> **Your goal**: Shift the coordinates in the data by adding -99 to each one, and write out every line from the line containing "Where should I" through the end of the data, text included, without the pictures.

##### Material for this exercise #####

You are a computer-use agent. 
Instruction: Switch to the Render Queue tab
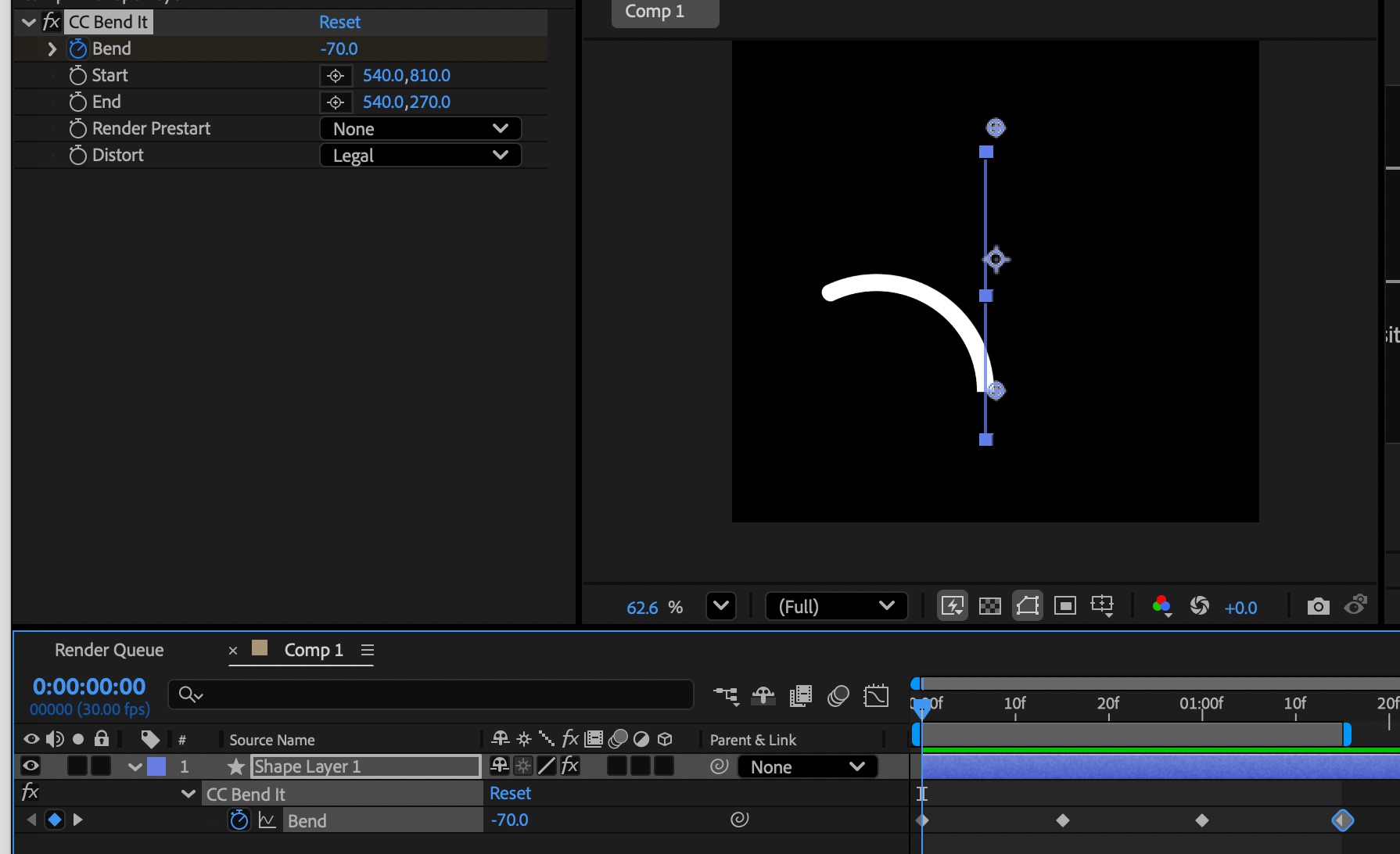pyautogui.click(x=109, y=650)
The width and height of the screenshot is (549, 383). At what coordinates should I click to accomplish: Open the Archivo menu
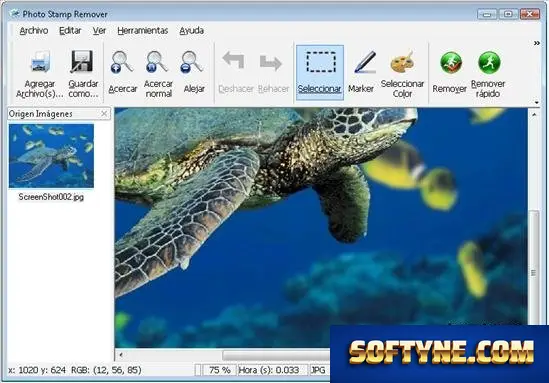pos(34,31)
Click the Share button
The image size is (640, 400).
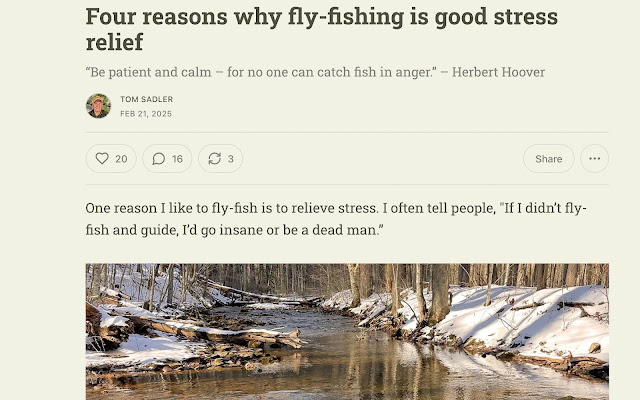549,158
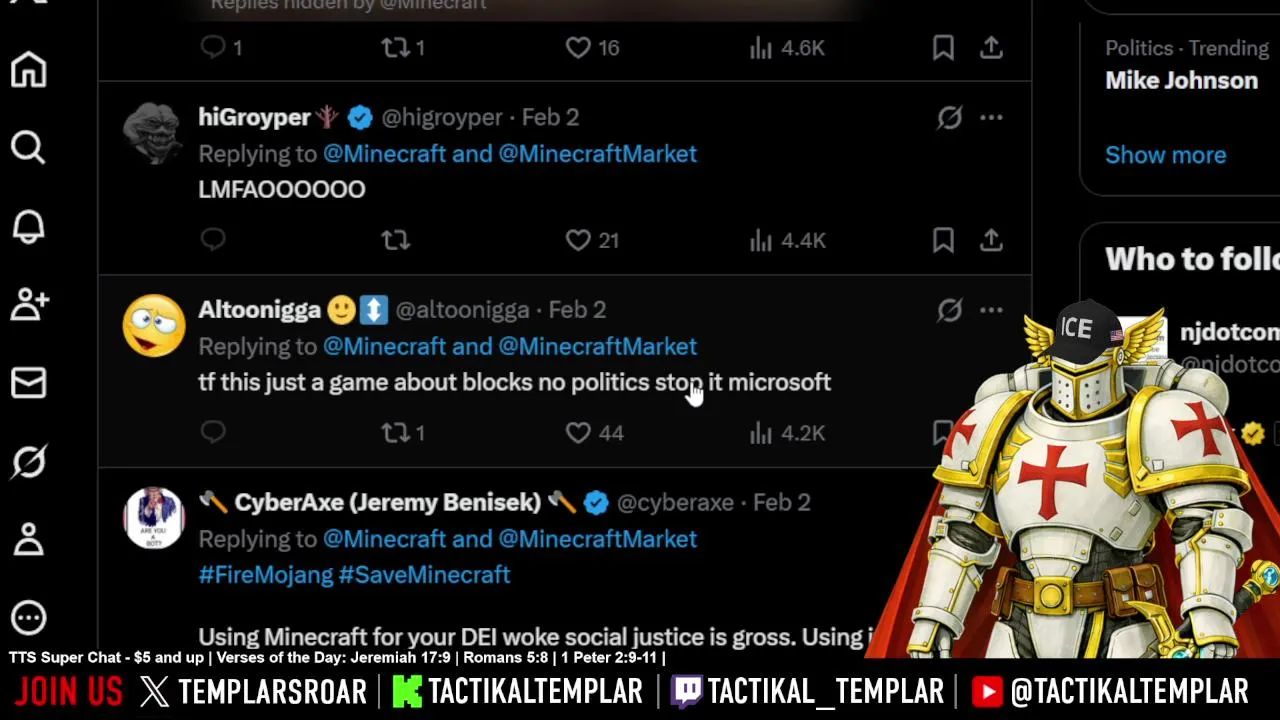This screenshot has height=720, width=1280.
Task: Open Messages envelope icon in the sidebar
Action: click(28, 383)
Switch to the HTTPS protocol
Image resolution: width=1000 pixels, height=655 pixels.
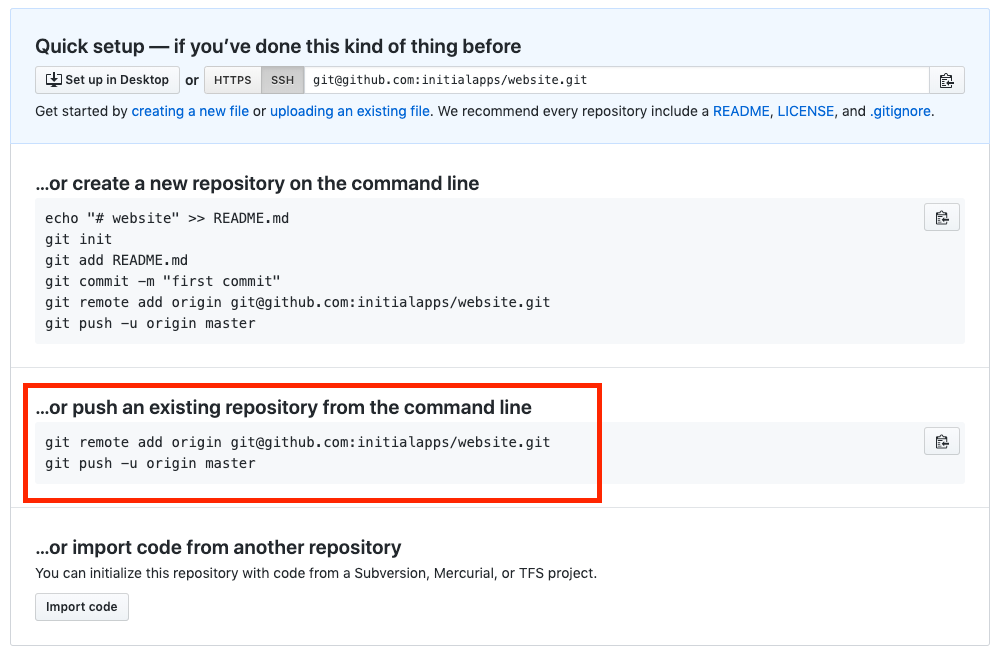(233, 80)
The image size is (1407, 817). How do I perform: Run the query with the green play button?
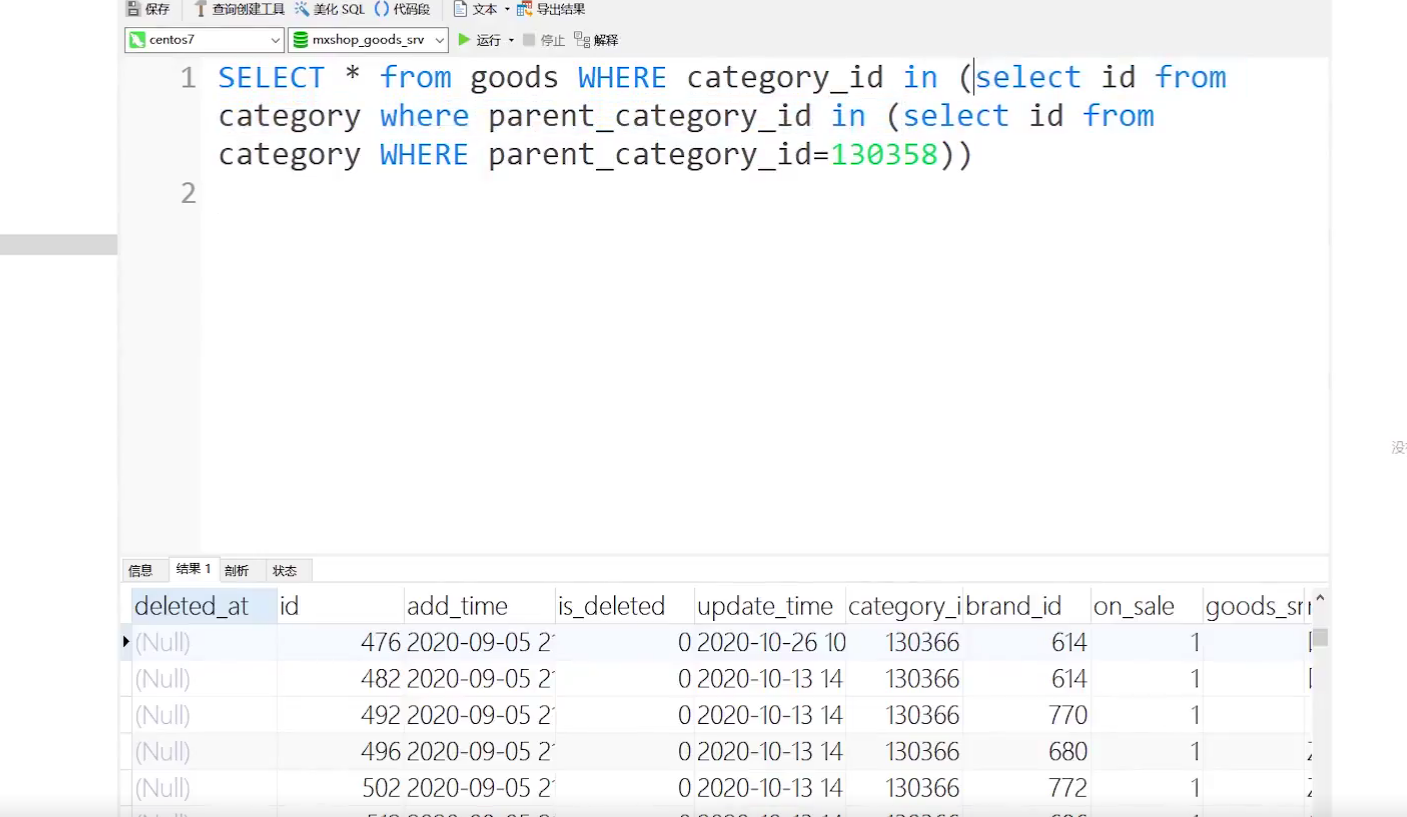point(464,40)
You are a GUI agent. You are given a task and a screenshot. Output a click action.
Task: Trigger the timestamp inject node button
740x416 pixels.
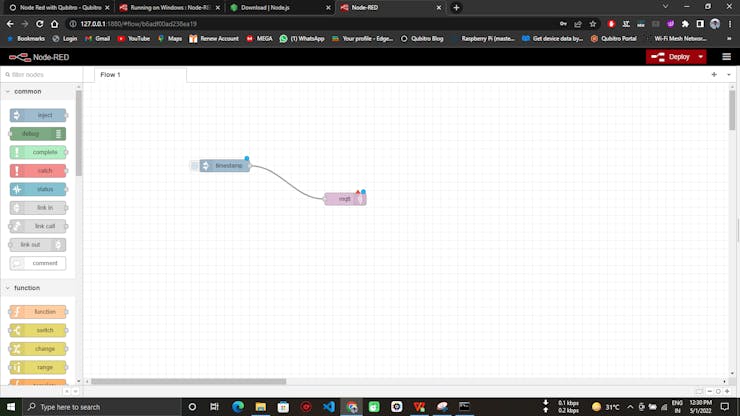(x=194, y=166)

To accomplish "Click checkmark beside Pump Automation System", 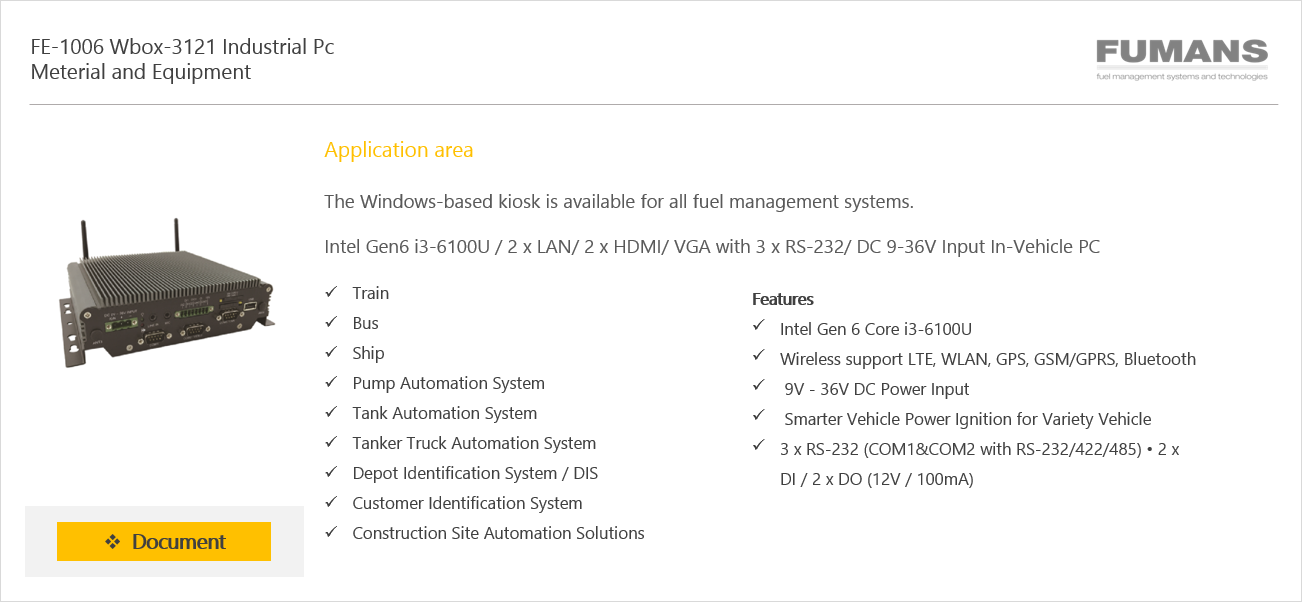I will click(331, 383).
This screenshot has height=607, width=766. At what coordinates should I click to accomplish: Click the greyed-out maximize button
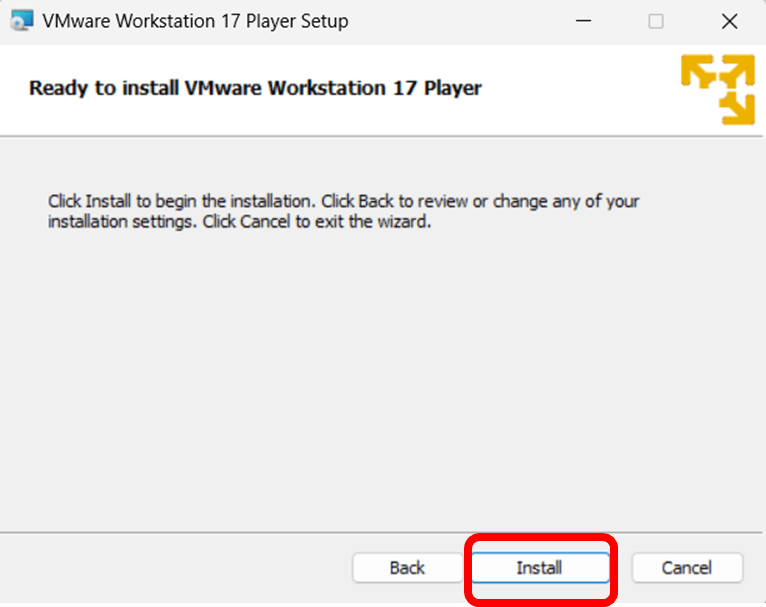[x=656, y=21]
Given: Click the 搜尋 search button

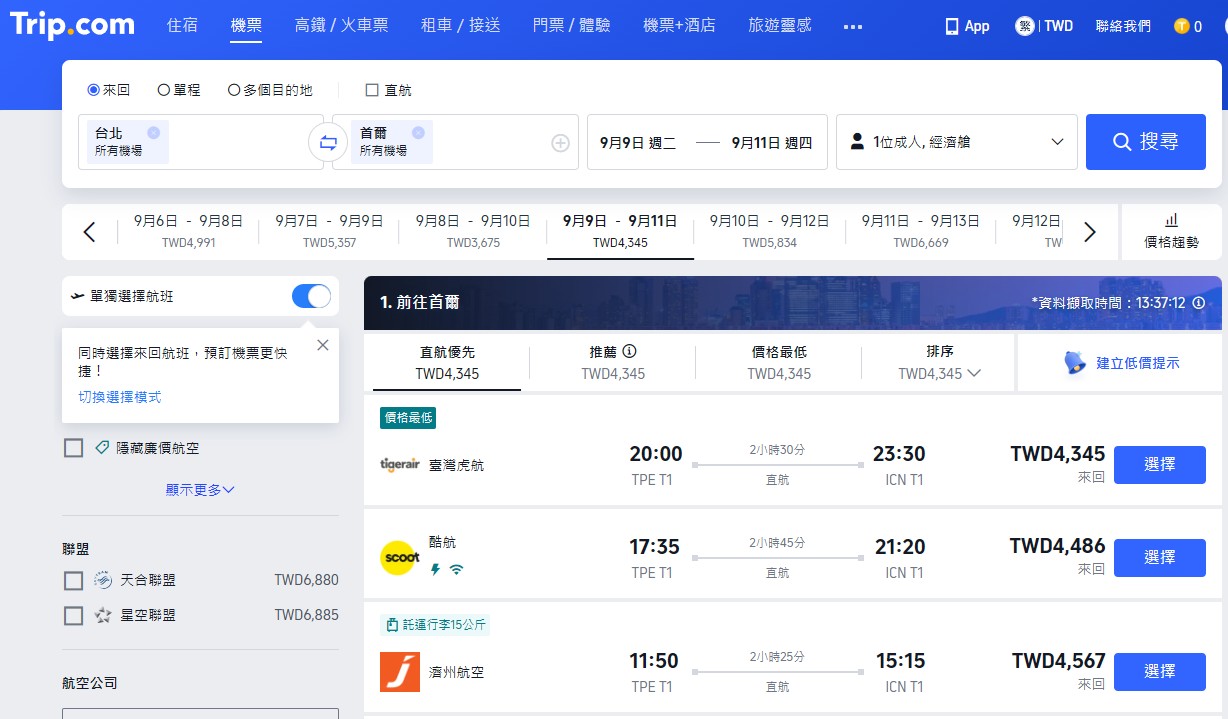Looking at the screenshot, I should (x=1146, y=141).
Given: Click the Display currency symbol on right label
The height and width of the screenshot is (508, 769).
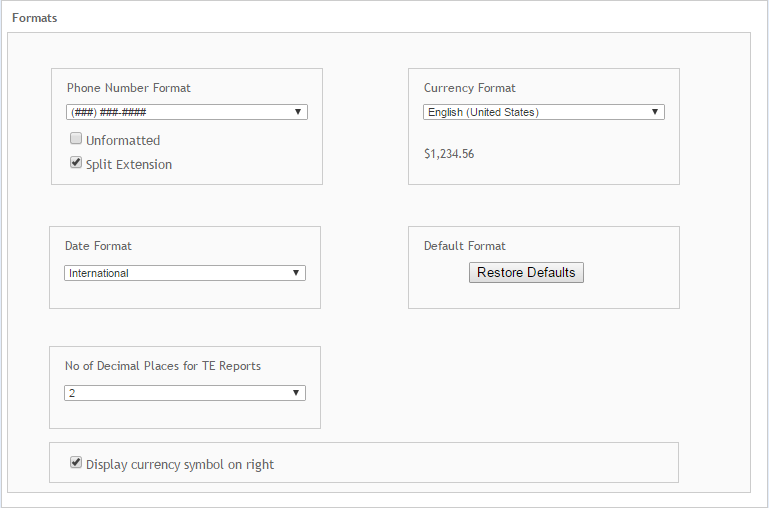Looking at the screenshot, I should coord(180,465).
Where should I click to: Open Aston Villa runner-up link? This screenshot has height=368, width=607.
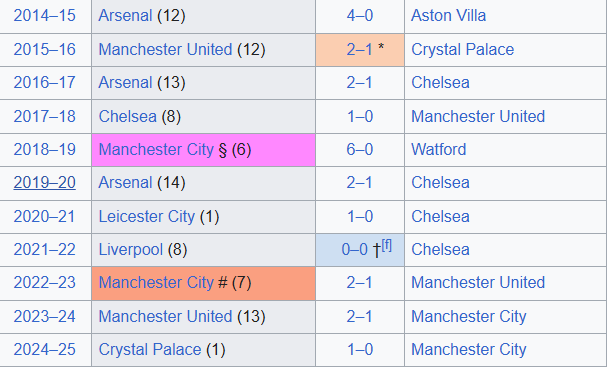448,16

#####

> **Full answer**:
Where should I click to: Open Aston Villa runner-up link? This screenshot has height=368, width=607.
349,-83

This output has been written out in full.